Tuesday, January 15, 2013

What's Shaking?

Jan. 16, 2013

So I feel pretty sorry for myself today and thank goodness this doesn't happen very often or at least when it does, it's pretty short lived.  My bestie at work, my partner in crime (P.I.C.),  a beautiful and smart, loud and obnoxious, extremely wise for her age because she's been to re-hab, 24 year old snot, sees to it by giving me no slack and making darn sure I laugh along with her as she laughs at me.   I love her to death and she helps keep me almost sane.  Here's a sample of  our handiwork.


Anyway, I wasn't laughing today.  I cannot and will not ever be able to snatch a 35 pound kettlebell 100 times over my head in 5 minutes.  Most people don't even know what that means and not many people can do it either.  There are worse things in the world to be sure and I feel so stupid sometimes that I let stuff like this get to me.  The snatch test is a minimum requirement for an advanced kettlebell certification.  For those of you who are still wondering what the heck it is, this is a kettlebell.

A snatch is an overhead movement that requires strength, stamina, and finesse.


I actually sat in front of my poor boss today during a meeting and cried about this.  Mostly I cried because I think the rules shouldn't apply to me.  I've never won an Olympic medal or broke the tape in the Boston marathon but I've been able to accomplish most things I've set out to do.  I'm not bragging.  I get things done it's who I am.  I don't have any special innate abilities other than a strong will and the willingness to work hard.  The thing that makes me so bitter is that Parkinson's disease trumps all of that.  My body will not cooperate with me and it's only going to get worse.

Cheery thoughts huh?  I'm not always so whiny, I promise.

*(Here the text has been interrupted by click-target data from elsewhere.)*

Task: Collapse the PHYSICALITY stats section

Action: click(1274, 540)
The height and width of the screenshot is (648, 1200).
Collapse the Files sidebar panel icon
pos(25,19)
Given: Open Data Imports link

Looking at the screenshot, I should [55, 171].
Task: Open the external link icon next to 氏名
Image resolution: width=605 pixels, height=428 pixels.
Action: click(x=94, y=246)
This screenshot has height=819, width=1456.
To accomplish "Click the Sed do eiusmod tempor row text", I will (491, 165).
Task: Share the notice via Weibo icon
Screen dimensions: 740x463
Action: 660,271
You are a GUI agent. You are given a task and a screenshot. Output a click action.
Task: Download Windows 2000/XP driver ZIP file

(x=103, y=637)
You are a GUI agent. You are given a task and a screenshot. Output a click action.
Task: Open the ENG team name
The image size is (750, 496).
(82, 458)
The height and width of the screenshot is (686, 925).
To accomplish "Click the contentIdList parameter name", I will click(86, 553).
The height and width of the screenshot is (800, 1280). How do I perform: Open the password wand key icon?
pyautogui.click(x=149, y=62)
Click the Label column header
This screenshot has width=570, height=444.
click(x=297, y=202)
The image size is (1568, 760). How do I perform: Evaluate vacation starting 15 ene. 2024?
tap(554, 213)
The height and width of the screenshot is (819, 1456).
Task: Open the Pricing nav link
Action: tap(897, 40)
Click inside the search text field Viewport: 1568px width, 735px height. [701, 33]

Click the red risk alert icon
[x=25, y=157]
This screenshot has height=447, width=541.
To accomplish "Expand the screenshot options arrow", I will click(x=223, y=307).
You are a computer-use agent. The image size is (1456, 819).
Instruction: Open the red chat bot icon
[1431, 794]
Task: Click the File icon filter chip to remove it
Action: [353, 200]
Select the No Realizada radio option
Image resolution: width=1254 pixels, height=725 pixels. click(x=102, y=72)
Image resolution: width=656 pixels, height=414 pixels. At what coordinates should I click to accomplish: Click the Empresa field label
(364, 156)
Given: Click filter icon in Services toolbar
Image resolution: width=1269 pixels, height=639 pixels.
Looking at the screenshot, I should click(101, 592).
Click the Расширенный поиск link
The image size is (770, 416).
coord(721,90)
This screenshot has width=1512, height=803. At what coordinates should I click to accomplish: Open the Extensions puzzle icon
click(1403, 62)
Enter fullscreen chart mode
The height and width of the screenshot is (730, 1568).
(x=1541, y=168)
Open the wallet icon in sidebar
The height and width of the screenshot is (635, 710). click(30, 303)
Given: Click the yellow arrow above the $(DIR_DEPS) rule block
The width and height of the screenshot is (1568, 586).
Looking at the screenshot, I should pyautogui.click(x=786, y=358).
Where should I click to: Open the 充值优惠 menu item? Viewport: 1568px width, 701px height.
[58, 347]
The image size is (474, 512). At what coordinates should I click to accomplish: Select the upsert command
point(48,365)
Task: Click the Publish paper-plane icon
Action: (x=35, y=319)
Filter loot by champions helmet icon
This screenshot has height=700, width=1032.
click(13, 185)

Well, if you're still reading and you decide to come back to tomorrow I think I will have bucked up a bit by then and I can fill you in on some of the back story like:


  • how I used to be 230 pounds 
  • how I ran 2 marathons and why
  • why the only good part of this is that everywhere I go I'm told I'm too young to have this disease and  to somebody pushing 40 I'll take what I can get
  • how I love my job as a personal trainer so much that I'd still go to work the day after hitting the lottery
  • why I got a motorcycle 
  • how I can agree to anything ahead of time including a ski trip just for parkies - you know you'll want to hear about a bunch of spazzoids on a ski slope!  
This blog can't and won't be all about Parkinson's Disease.  I've got too much else to say to let this completely define me.